◆ **To do**
a. Answer these questions from the brewing thread:
(i) In the worked example, how many kilograms of grain are mashed?
(ii) How many liters of water does the example add during the sparge?
(iii) With ASBC, what degree of polynomial does one reply say you'll probably end up with?
b. Quote the brewing thread word for word, starting with "I'm not following" and going on through "do this. P=kg_of_extract/(volume_of_wort*SG*0.998203)".

◆ **Source text**

******************************

I'm not following the question.
I know the grain bill for my beer, and I'm trying to make a prediction of OG based on the extract I get from those grains, not on PPG. How do you do this?

If you have x liters of wort containing y kg of extract there is no way to know the concentration unless you know the amount of water in the wort.

There is a way to do this. P=kg_of_extract/(volume_of_wort*SG*0.998203)
The simple answer is root solver. But with some math, you can get around that too. I used my own quadratic trendline for sucrose and ended up with a cubic equation. With ASBC, you'll probably get a 4th degree polynomial.

Of course you are doing it in 1 cell but what a cell!
I just did it the same way you did, and then condensed it into 1 cell. Most likely, I won't ever need to know the intermediate results.
 
I know the grain bill for my beer, and I'm trying to make a prediction of OG based on the extract I get from those grains, not on PPG. How do you do this?

Perhaps an example would make it clearer. Let's suppose we intend to mash 10 kg of grain using 30L of water. The grain has a fine grind, dry basis, HWE of 80% meaning that we would, under the ideal conditions of a laboratory mash, obtain 8 kg of extract. As home brewers we might expect to be 10% less efficient than the lab people and so we assume 70%. Thus we anticipate 7 kg of extract. Assuming that we'd add another 10L of water during sparge then we'd have a total of 40 L of water and 7 kg of extract so that the estimated OG would be:

OG = 100*7/(7 + 40) = 18.92 °P

I mean once I know how many kg of 100% extract I get from the grain and I know my post-boil volume, how do I find Plato? I've figured it out, and it's a big formula. Am I overcomplicating things?


There is a way to do this.
Not if you don't have information about the amount of water. This can come from keeping track of what you have added, potentially boiled off, and a retention estimate for the sparge or, and this would be the case 99% of the time, from a measurement you make on the wort.

P=kg_of_extract/(volume_of_wort*SG*0.998203)
So here you are assuming that you have made an SG measurement (though you didn't mention that in the previous post). All you have to do, if you have an SG measurement, is stick that measurement into the ASBC polynomial and you have °P. The amount of extract you estimated in planning the brew can't be used because it was only an estimate. You won't get the full HWEFG (you won't be fine grinding, your sparge isn't as efficient as the Congress mash sparge, there is moisture to account for....). But it is, of course, reasonable to want to know how much extract you actually got in order to compare it to your estimate in order to improve on future estimates (work out 'brew house efficiency'. The amount of extract is

extract_mass = (°P/100)*Volume*SG*0.998203

The simple answer is root solver. But with some math, you can get around that too. I used my own quadratic trendline for sucrose and ended up with a cubic equation. With ASBC, you'll probably get a 4th degree polynomial.
No root finding is required.

There is a situation where a 4th degree equation must be solved (in which case you will have to use a root finder) but this isn't it.


I just did it the same way you did, and then condensed it into 1 cell. Most likely, I won't ever need to know the intermediate results.

******************************

◆ **Dataset section**
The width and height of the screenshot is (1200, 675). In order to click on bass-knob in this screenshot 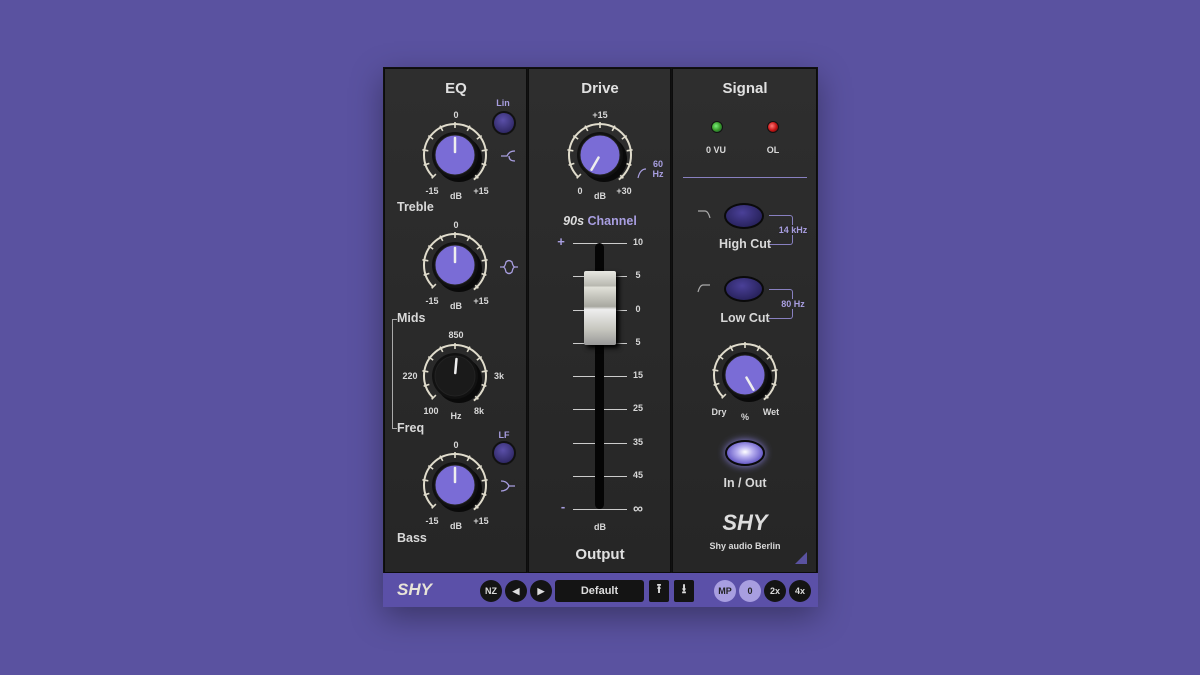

******************************

◆ **Solved problems**
a.
(i) 10 kg
(ii) 10 L
(iii) A 4th degree polynomial

b.
I'm not following the question.
I know the grain bill for my beer, and I'm trying to make a prediction of OG based on the extract I get from those grains, not on PPG. How do you do this?

If you have x liters of wort containing y kg of extract there is no way to know the concentration unless you know the amount of water in the wort.

There is a way to do this. P=kg_of_extract/(volume_of_wort*SG*0.998203)